Życze miłych poszukiwań i liczę na ocenę zawartych tu wskazówek.

4 komentarze:

  1. Ten komentarz został usunięty przez autora.

    OdpowiedzUsuń
  2. Proponujesz użytkownikom internetu szukać w jego zasobach rzetelnej informacji. Moim zdaniem to przeważnie nie jest ich celem. Jeśli interesuje mnie to czy warto smażyć na oleju rzepakowym czy nie to szukam pewnego potwierdzenia zasłyszanych słów (bo w naszej kulturze to co zapisane -nawet w internecie- ma status bliższy prawdy niż to co tylko wypowiedziane) lub własnej imaginacji (patrz wysyp stron o teoriach spiskowych). Wujek google spełnia rolę wioskowego mędrca odpowiadającego enimgatyczne i wieloznacznie na dowolnie absurdalne pytania. Odpowiedzi cyber szamana mogą być inaczej interpretowane w zależności od kontekstu i potrzeb odbiorcy. Internet to niekończące się źródło porad i strzępków przypadkowej informacji, jest bliższy plotkowaniu z przyjaciółką niż zasięganiu porady u specjalisty. Oczywiście kluczem jest tu motywacja - inny tryb poszukiwań stosuje szukając artykułów do pracy dyplomowej inny gdy interesują mnie porady stylistki czy dobry koncert w okolicy. Sieć to nie zbiór faktów, żadna arkadia wiedzy, ba powiedziałabym że jej forma nie sprzyja uporządkowanemu dyskursowi naukowemu.

    OdpowiedzUsuń
  3. Nie sprzyja, a jakże.
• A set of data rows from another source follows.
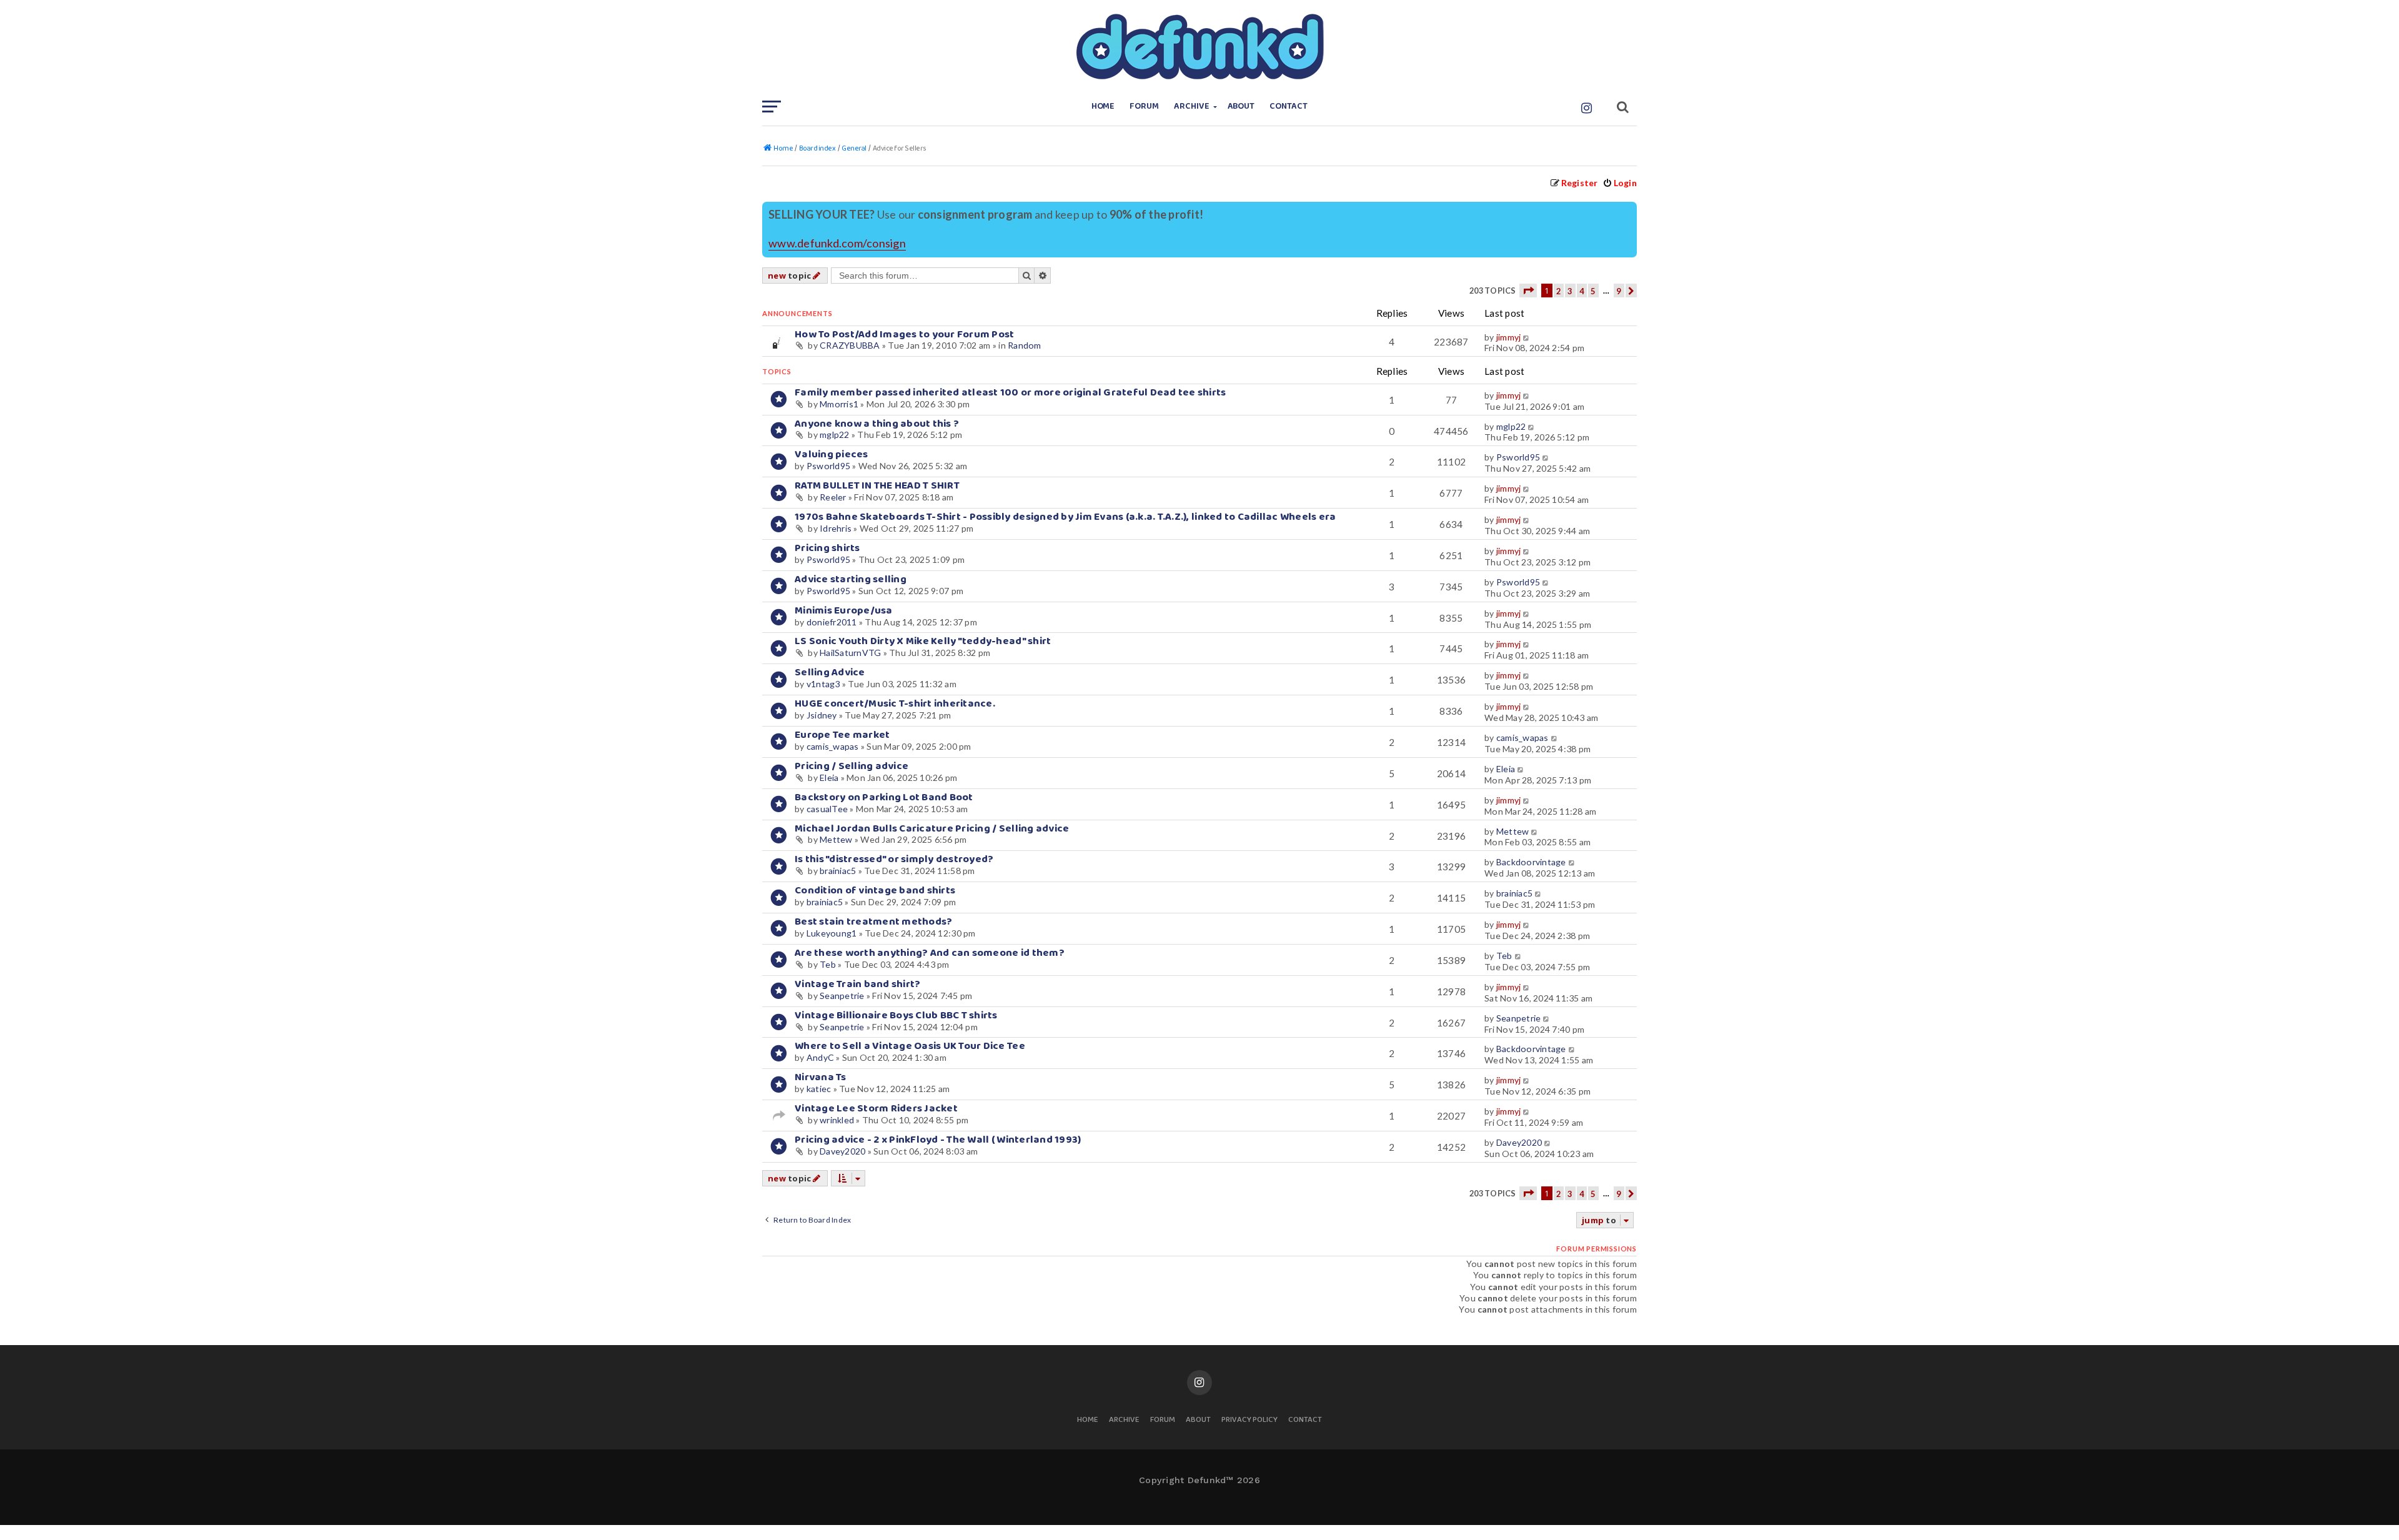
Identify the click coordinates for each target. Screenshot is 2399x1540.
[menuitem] (1619, 182)
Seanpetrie (842, 995)
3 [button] (1569, 291)
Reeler (833, 497)
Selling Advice (830, 672)
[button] (1528, 290)
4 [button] (1581, 291)
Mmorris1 (839, 404)
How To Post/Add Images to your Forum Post (905, 334)
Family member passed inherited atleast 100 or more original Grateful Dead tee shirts (1010, 392)
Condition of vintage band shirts (875, 890)
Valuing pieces (831, 454)
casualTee (827, 808)
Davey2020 (842, 1151)
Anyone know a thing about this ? (877, 423)
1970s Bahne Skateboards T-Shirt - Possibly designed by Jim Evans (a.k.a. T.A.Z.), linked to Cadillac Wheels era (1065, 517)
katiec (819, 1088)
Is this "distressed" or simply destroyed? (894, 859)
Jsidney (822, 715)
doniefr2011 (832, 622)
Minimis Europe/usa (844, 610)
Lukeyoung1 (832, 933)
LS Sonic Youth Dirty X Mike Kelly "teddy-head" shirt (923, 641)
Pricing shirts (827, 548)
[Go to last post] (1527, 337)
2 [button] (1558, 291)
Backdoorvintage (1531, 862)
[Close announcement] (1628, 210)
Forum (1144, 106)
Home (1103, 106)
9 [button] (1618, 291)
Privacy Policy (1249, 1420)
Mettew (836, 839)
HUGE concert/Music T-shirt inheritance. (895, 703)
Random (1024, 345)
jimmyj (1508, 337)
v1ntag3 (823, 683)
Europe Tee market (842, 735)
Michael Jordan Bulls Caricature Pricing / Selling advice (932, 828)
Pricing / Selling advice (851, 766)
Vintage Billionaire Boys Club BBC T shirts (896, 1015)
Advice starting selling (850, 579)
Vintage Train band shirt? (857, 984)
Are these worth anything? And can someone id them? (930, 953)
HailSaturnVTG (850, 652)
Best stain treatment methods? (873, 921)
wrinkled (837, 1120)
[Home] (1199, 46)
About (1241, 106)
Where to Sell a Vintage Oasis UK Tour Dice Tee (910, 1046)
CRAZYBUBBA (850, 345)
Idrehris (836, 528)
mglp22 (835, 434)
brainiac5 (838, 870)
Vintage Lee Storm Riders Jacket (876, 1108)
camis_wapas (833, 746)
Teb (828, 964)
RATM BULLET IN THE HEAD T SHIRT (877, 485)
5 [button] (1593, 291)
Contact (1288, 106)
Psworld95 (828, 465)
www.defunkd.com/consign (837, 243)
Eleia (829, 777)
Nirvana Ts (821, 1077)
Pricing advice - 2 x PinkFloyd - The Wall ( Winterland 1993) (938, 1139)
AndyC (820, 1057)
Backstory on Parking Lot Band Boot (884, 797)
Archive (1191, 106)
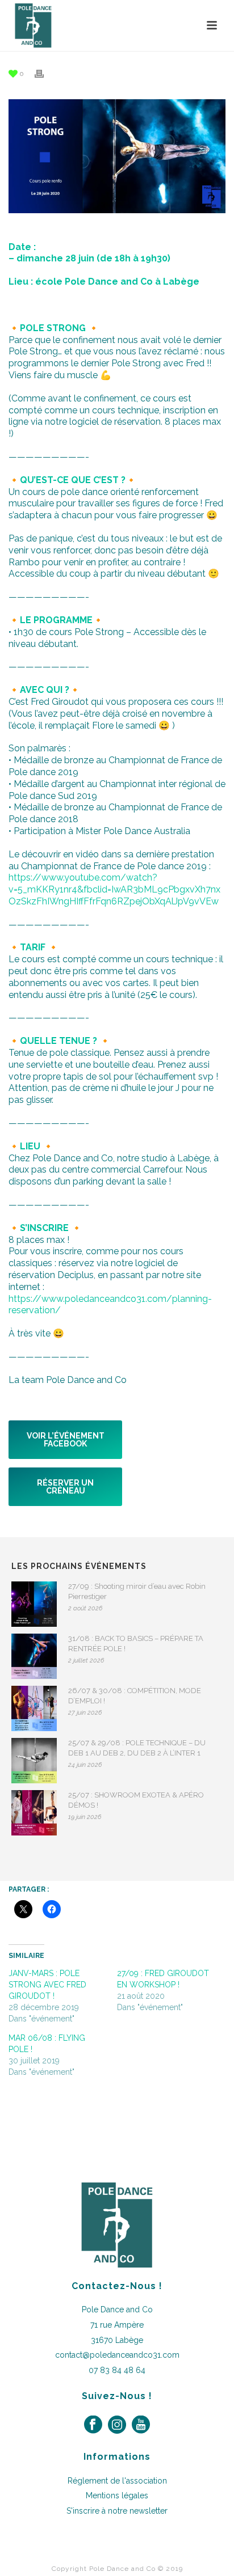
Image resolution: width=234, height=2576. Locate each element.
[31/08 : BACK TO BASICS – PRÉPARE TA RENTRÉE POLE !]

Anarchistyczna, nieuporządkowana struktura dodatkowo obarczona nadmiarem wolności słowa to przeciwieństwo biblioteki, gdzie każda książka ma swój numerek i miejsce na półce a do tego została wybrana ze względu na swoją wartość i zakupiona ze skromnych funduszy bibliotecznych jako pasująca do pewnego klucza. Ale to myślenie humanisty. Tak jak piszesz inny tryb poszukiwań stosuje się w innych sytuacjach, gdy szukasz poważnych prac krytycznoliterackich, socjologicznych analiz albo filozoficznych rozpraw idziesz do biblioteki. Jeśli potrzebujesz wiedzy o metamateriałach, mikroprzepływach, nanorurkach albo metodach przemysłowego wytwarzania związków metaloorganicznych siadasz do komputera. Nie dlatego, że w bibliotece nic nie znajdziesz (każda większa biblioteka akademicka czy odpowiednia wydziałowa prenumeruje pewną liczbę specjalistycznych periodyków) ale dlatego, że w godzinę w internecie znajdziesz na ten temat więcej, bardziej szczegółowych prac i między innymi większość tego co masz w bibliotece. Inna zupełnie sprawa to dylemat ściągnąć czy kupić ale to nie należy do tematu dyskusji. Jasne że książka lepiej leży w ręku niż pdf, ale z punktu widzenia studenta nauk ścisłych pytanie nie brzmi czy szukać w internecie, tylko jak to robić, żeby znaleźć.

    OdpowiedzUsuń
  4. Kujonie. Polecam http://scholar.google.pl - często można za darmo dorwać pełną wersję artykułów, za które gdzie indziej trzeba zapłacić paredziesiąt dolarów (link do pdf'a, o ile jest, pokazuje się po prawej od linku do abstractu, na stronie z wynikami wyszukiwania). Pomocna rzecz.